11/20/2013
Pennsylvania: Man Arrested For Criticizing Cops Speeding SuesSpeeding Pittsburgh, Pennsylvania cop sued for arresting a man for standing while black and criticizing police for speeding.
A school teacher is seeking compensation after he was arrested in Pittsburgh, Pennsylvania for criticizing police officers who violated the speed limit. The American Civil Liberties Union of Pennsylvania filed a lawsuit on Tuesday on behalf of Dennis Henderson, who spent twelve hours in jail.
On June 26, 2013, Henderson left a community meeting and was standing on the side of the road talking with New Pittsburgh Courier photographer Rossano Stewart. Officer Jonathan Gromek zipped past in his squad car close to the men, so Henderson jumped back and yelled, "Wow." Officer Gromek made a U-turn and confronted Henderson.
"I don't even know how he heard that," Stewart said on the day of the incident. "He came back and said, 'You got a problem with the way I'm driving?' ...He got out of the car and he started being aggressive. He started walking towards us."
Henderson told Officer Gromek that he wanted to file a complaint and he wanted his badge number. The officer grew angrier.
"So he said, 'I tell you what, both of you, you got ID?'" Stewart recalled. "So I showed him my ID. 'You got a problem with that, you can talk about it downtown. Both of you are now under arrest.'"

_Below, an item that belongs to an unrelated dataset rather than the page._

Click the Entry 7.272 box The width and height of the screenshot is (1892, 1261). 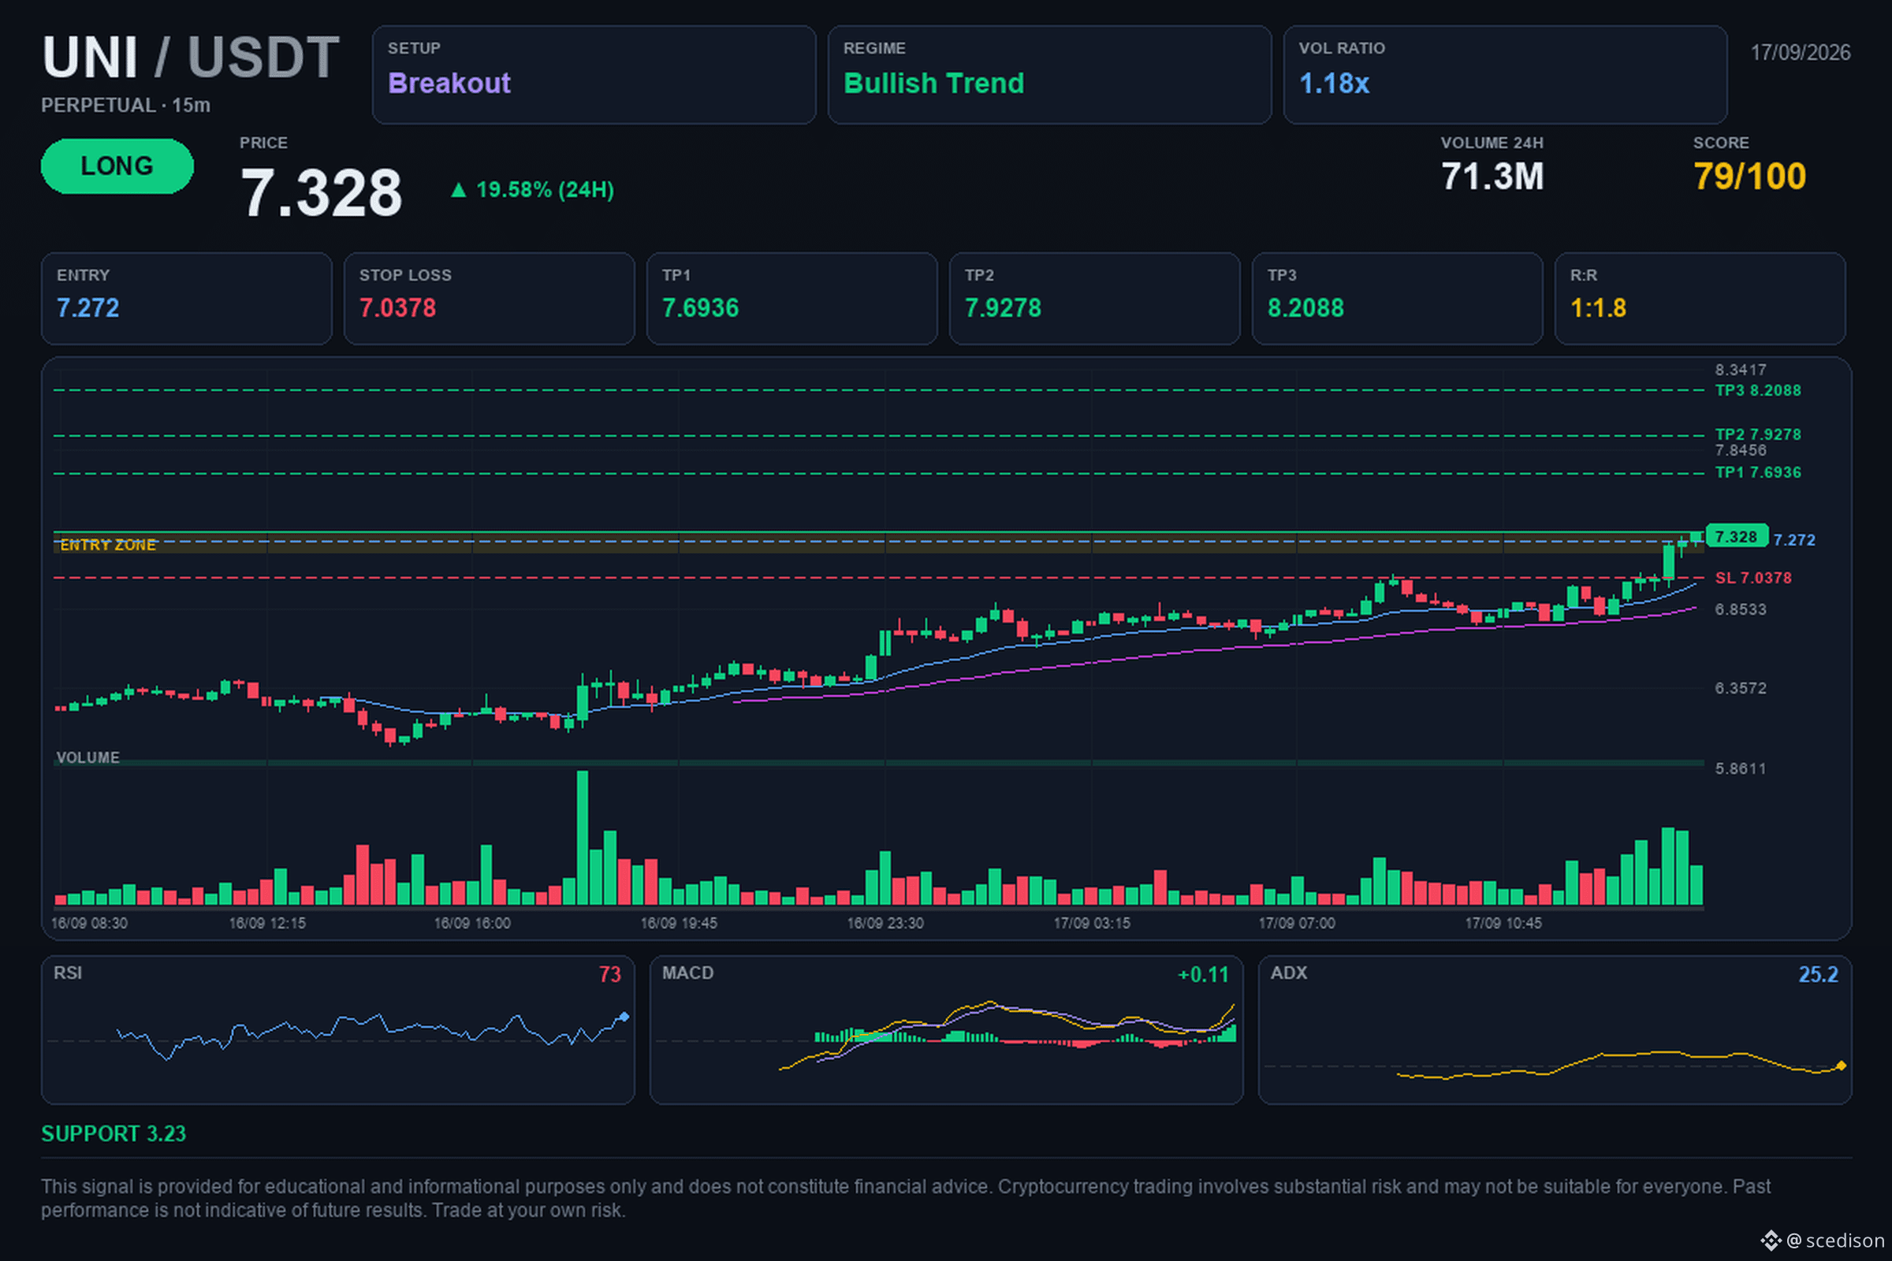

Henderson and Stewart were handcuffed, more police arrived and a crowd gathered. Stewart was released, but Henderson was booked at Allegheny County Jail where he was forced to spend the night on charges of obstruction of highways, disorderly conduct by means of unreasonable noise, and resisting arrest. The city itself admits the arrest was bogus and the charges were dropped.

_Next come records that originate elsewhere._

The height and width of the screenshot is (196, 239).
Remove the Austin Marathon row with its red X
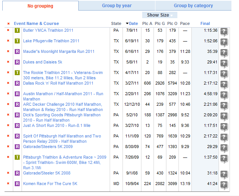tap(8, 94)
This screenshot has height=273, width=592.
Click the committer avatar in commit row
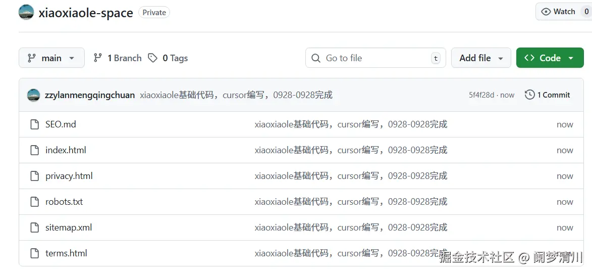click(33, 95)
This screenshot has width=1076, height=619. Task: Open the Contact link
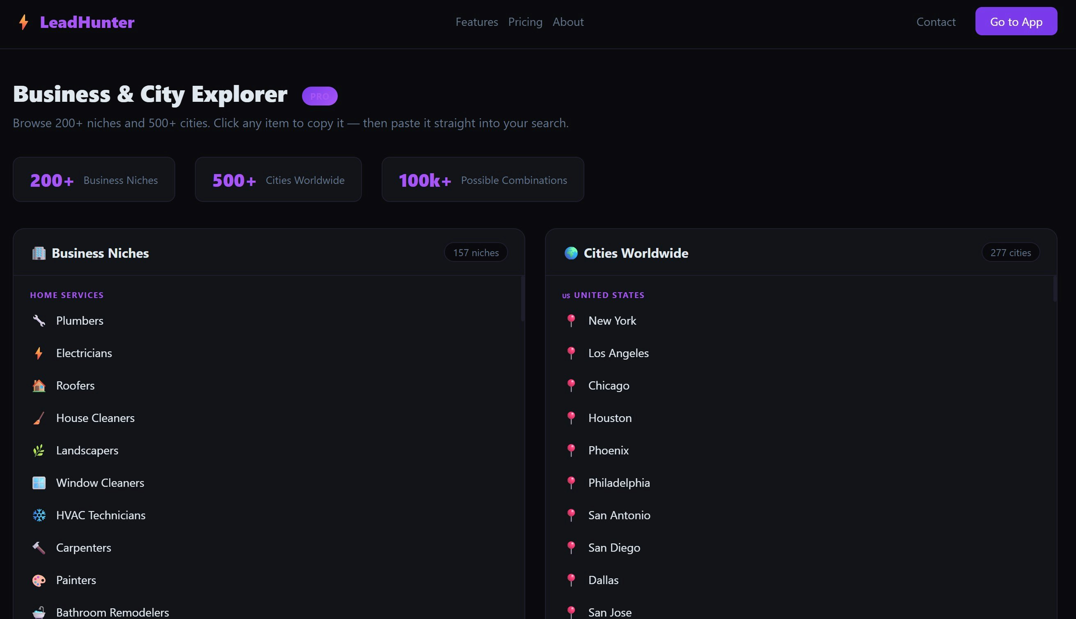coord(936,22)
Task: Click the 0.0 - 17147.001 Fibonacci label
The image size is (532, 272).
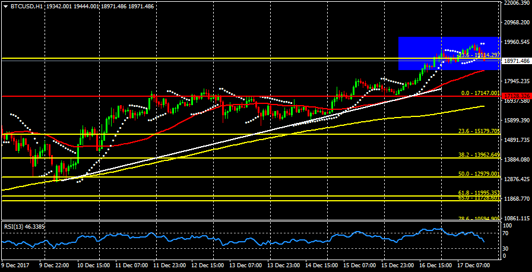Action: pos(479,93)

"Based upon our investigation, Officer Gromek was found to have violated the following Pittsburgh Bureau of Police policies; conduct toward the public, conduct unbecoming and incompetency," Pittsburgh's Office of Municipal Investigations Manager Kathy Kraus wrote in an October 1 letter to Henderson.
A social studies teacher at Manchester Academic Charter School, Henderson filed the lawsuit to serve as a lesson for more than just the local police.

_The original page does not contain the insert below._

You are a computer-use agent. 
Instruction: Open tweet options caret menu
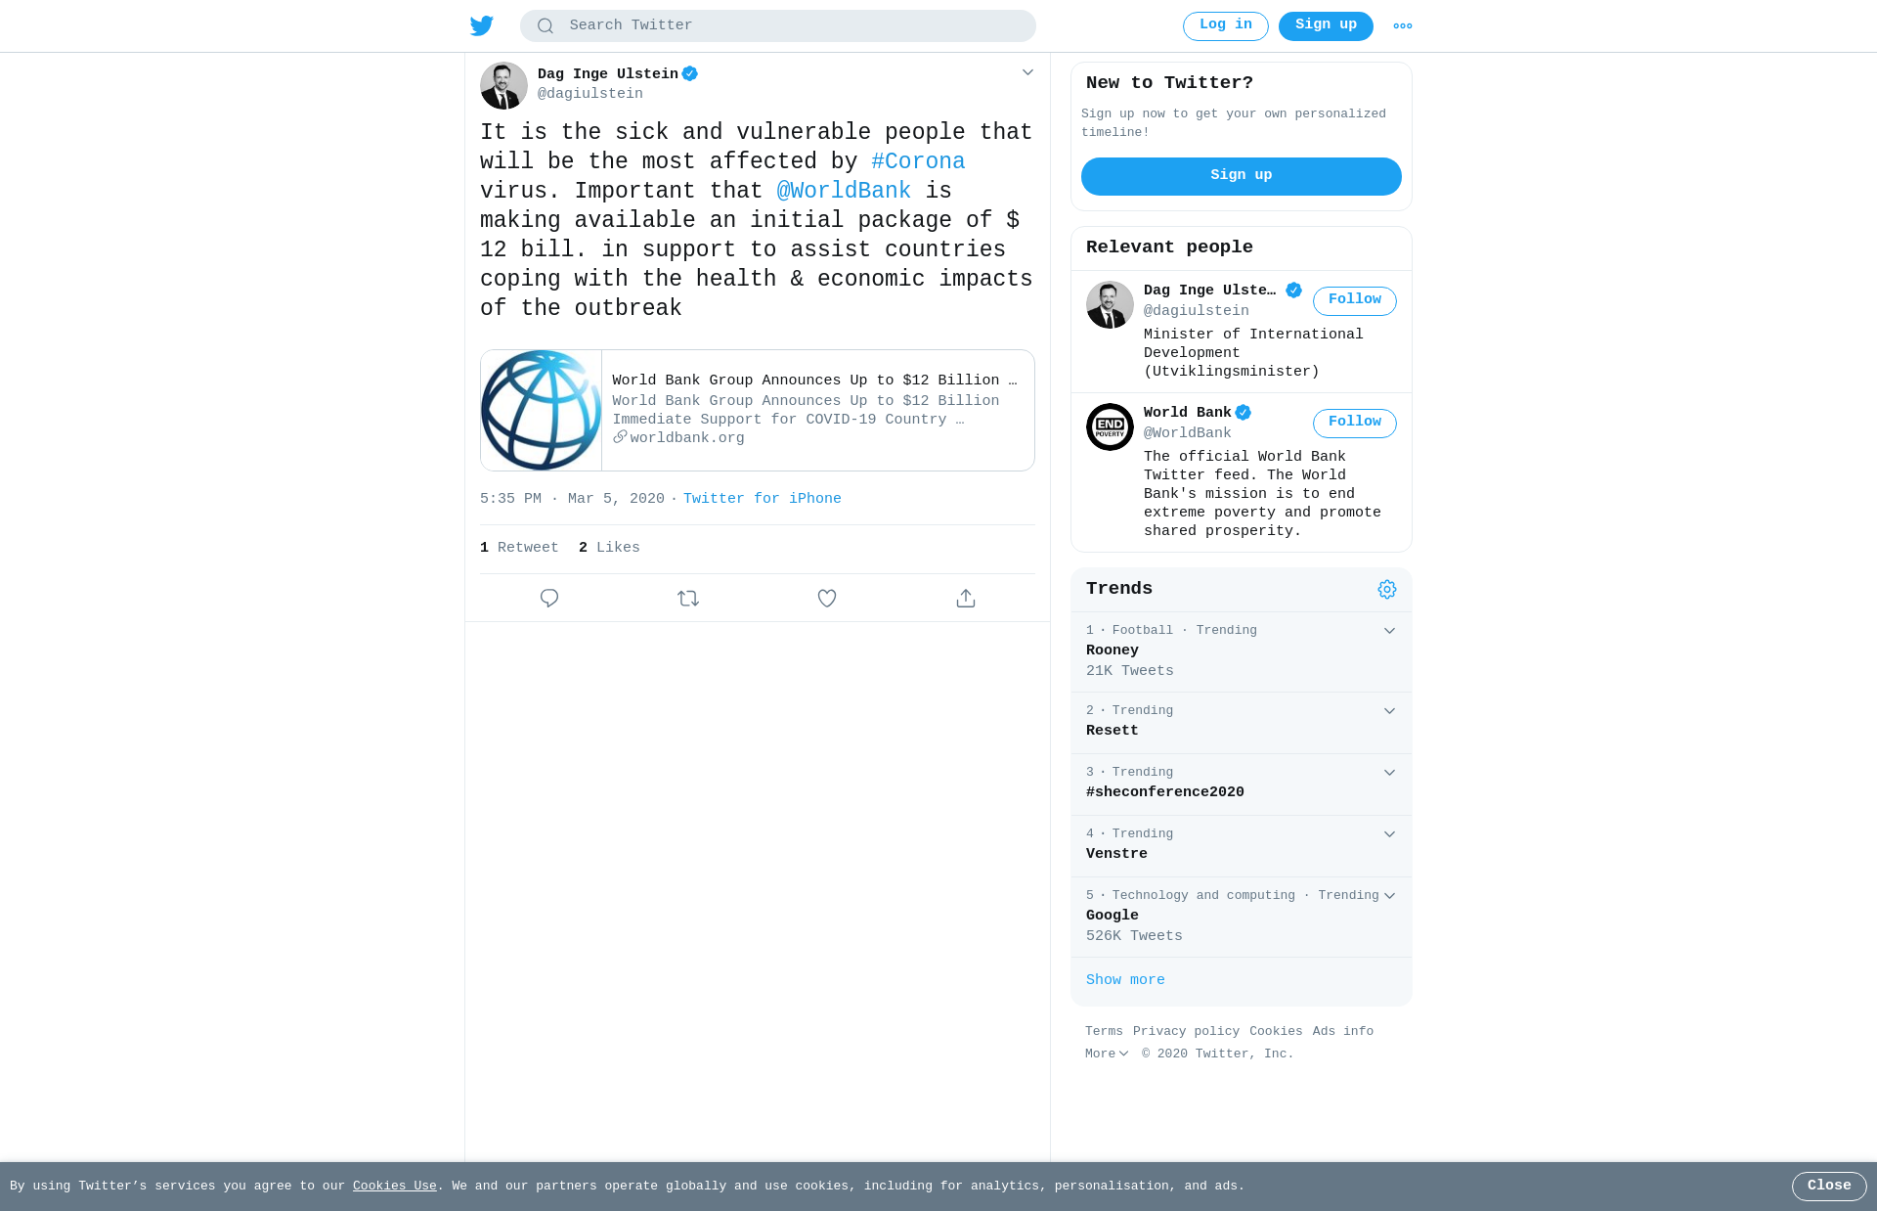tap(1027, 72)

"I want to show my students that, regardless of your neighborhood, ethnicity, attire, age, or socioeconomic status, no one should be harassed, arrested and placed into the criminal justice system by a police officer who operates under a code of profiling, provoking and arresting individuals without just cause," Henderson said in a statement.
The ACLU lawsuit alleges Officer Gromek violated Henderson's First Amendment right peacefully to express himself, his Fourth Amendment Right not to be falsely arrested and imprisoned, and his Fourteenth Amendment right to equal protection under the law.